Goal of the exercise
When you reach the line that contains "Task: Enable Dev Mode from Developer Tools", please begin copying, and carry on exactly to the last line of the material, leaving out every picture.

▬▬▬▬▬▬▬▬▬▬

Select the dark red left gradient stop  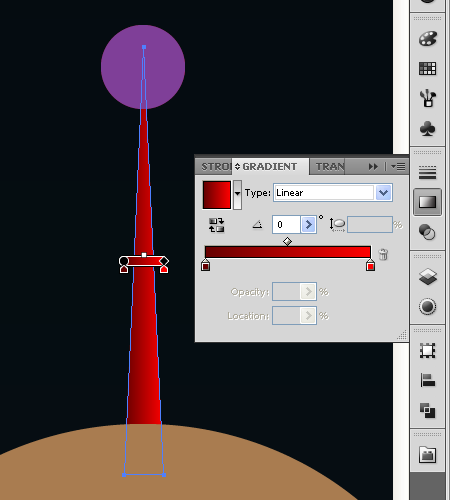pos(205,266)
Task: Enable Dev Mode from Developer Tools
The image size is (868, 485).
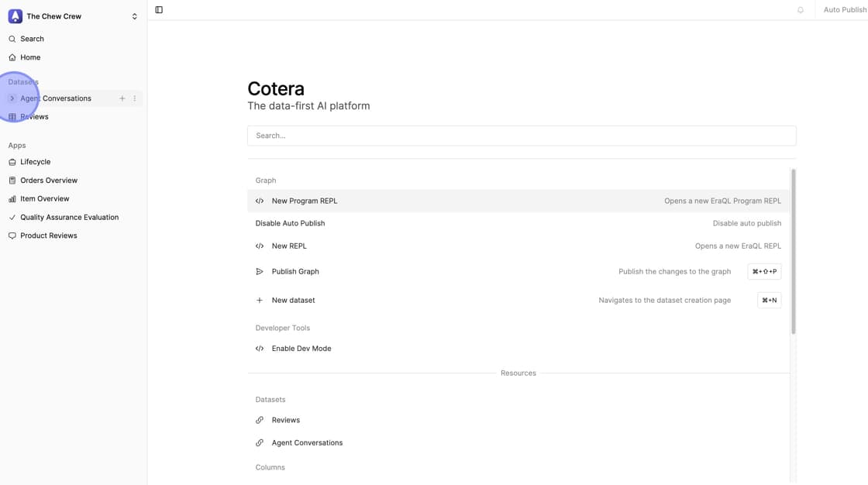Action: pos(301,349)
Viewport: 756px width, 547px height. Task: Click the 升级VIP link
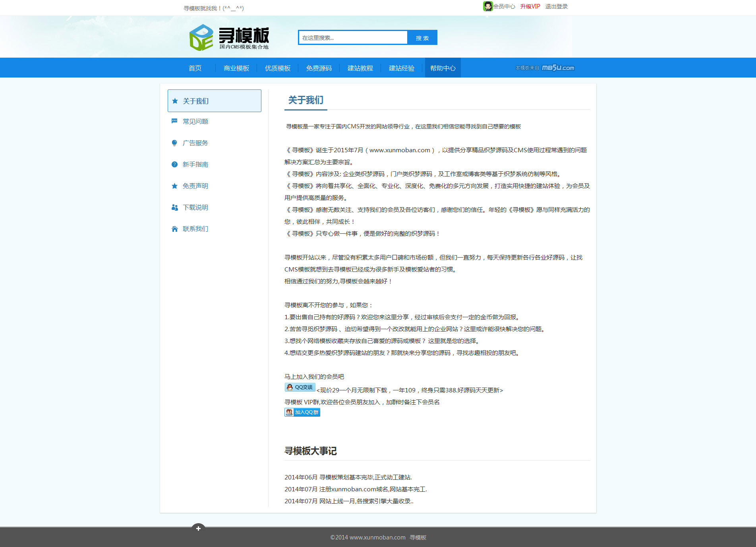[530, 6]
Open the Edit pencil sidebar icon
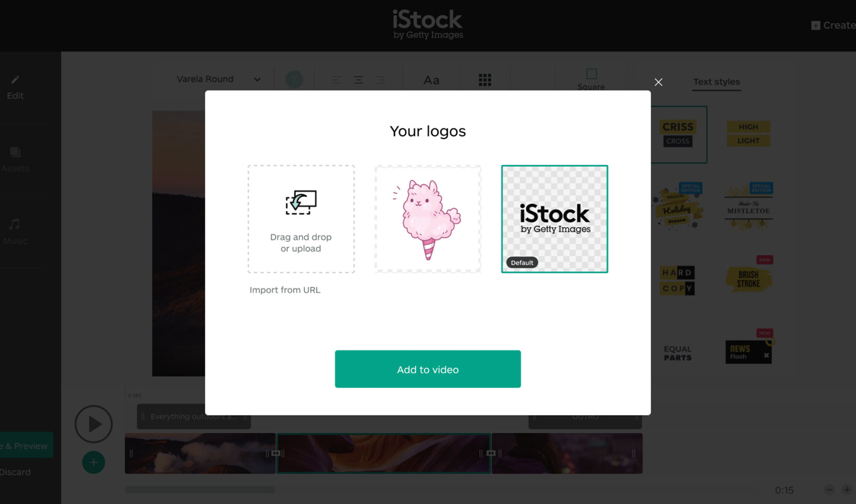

▬▬▬▬▬▬▬▬▬▬

Answer to this problem
Task: Enable Dev Mode from Developer Tools
The image size is (868, 485).
Action: pos(301,349)
Viewport: 756px width, 547px height. Task: Click the 升级VIP link
[530, 6]
Open the Edit pencil sidebar icon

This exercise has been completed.